The soundcard modded today was the M-audio Audiophile 2496. Although it has some useful features such as S/PDIF i/o and ASIO for synths, its analog output quality has faults.* A good external DAC would help, but I decided to go cheap for now and just mod the soundcard directly.

I installed the Burr-Brown OPA2604 as a compatible drop-in replacement for the JRC 5532 output buffer opamp. The other stock opamps are 5532s for input and low pass filters.

The other mod I did involved switching out some caps for Black Gate N and PK types. I'm currently looking into OS-CON SPs for power filtering caps, and possibly bypassing the caps before the analog RCA output.

The OPA2604 largely addressed the main sonic deficiencies, and although the soundcard is still not up to par with the cd player in terms of detail and some other sonic characteristics, I'm not complaining. I can recommend the OPA2604 as a replacement for the 5532 on this soundcard.
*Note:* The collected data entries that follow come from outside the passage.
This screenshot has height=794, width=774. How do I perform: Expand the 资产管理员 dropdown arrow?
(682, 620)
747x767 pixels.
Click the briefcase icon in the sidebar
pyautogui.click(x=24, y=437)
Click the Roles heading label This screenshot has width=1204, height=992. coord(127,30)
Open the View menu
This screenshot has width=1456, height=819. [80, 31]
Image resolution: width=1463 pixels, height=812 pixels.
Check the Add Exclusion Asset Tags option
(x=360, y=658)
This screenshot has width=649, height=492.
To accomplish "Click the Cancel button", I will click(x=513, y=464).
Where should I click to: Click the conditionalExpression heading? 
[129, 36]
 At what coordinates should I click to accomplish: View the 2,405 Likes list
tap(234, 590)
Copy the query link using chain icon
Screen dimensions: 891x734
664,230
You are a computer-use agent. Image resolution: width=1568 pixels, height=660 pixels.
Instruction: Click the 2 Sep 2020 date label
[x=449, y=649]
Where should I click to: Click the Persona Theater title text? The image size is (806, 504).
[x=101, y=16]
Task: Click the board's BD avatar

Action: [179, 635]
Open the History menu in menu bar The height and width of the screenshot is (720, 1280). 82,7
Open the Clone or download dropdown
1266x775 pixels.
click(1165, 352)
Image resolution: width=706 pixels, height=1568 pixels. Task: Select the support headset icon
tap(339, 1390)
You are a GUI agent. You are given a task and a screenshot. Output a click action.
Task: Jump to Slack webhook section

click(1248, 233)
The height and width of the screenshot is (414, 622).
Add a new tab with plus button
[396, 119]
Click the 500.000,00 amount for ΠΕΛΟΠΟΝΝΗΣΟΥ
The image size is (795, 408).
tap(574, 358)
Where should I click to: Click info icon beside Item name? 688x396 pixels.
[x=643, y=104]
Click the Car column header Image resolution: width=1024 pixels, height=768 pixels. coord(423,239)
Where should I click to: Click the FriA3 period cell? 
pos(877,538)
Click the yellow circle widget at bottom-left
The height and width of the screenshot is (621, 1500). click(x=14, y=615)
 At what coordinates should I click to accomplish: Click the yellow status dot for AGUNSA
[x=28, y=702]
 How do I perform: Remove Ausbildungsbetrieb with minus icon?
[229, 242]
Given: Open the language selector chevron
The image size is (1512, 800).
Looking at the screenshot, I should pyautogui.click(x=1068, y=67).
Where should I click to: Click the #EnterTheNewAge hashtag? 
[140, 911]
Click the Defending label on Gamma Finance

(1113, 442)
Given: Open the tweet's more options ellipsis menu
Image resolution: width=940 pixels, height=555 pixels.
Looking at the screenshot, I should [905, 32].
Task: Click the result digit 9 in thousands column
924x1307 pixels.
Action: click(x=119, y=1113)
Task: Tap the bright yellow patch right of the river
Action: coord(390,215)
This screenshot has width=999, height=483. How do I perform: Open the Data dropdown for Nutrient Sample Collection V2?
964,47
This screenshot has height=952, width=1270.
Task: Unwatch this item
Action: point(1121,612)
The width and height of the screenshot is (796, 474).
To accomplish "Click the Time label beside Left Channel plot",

*-smeared rather than focused sound; very apparent on centered vocals. Rather than being able to almost see the artist performing due to realistic sound, it was only apparent that the artist was singing, not performing. This smearing flattens the depth and detail of vocals.

-almost no bass output; very easy to tell with bookshelf sized speakers

-thin sounding, incorrect frequency balance

The OPA2604 removed a majority of the smearing and fixed the thin frequency balance.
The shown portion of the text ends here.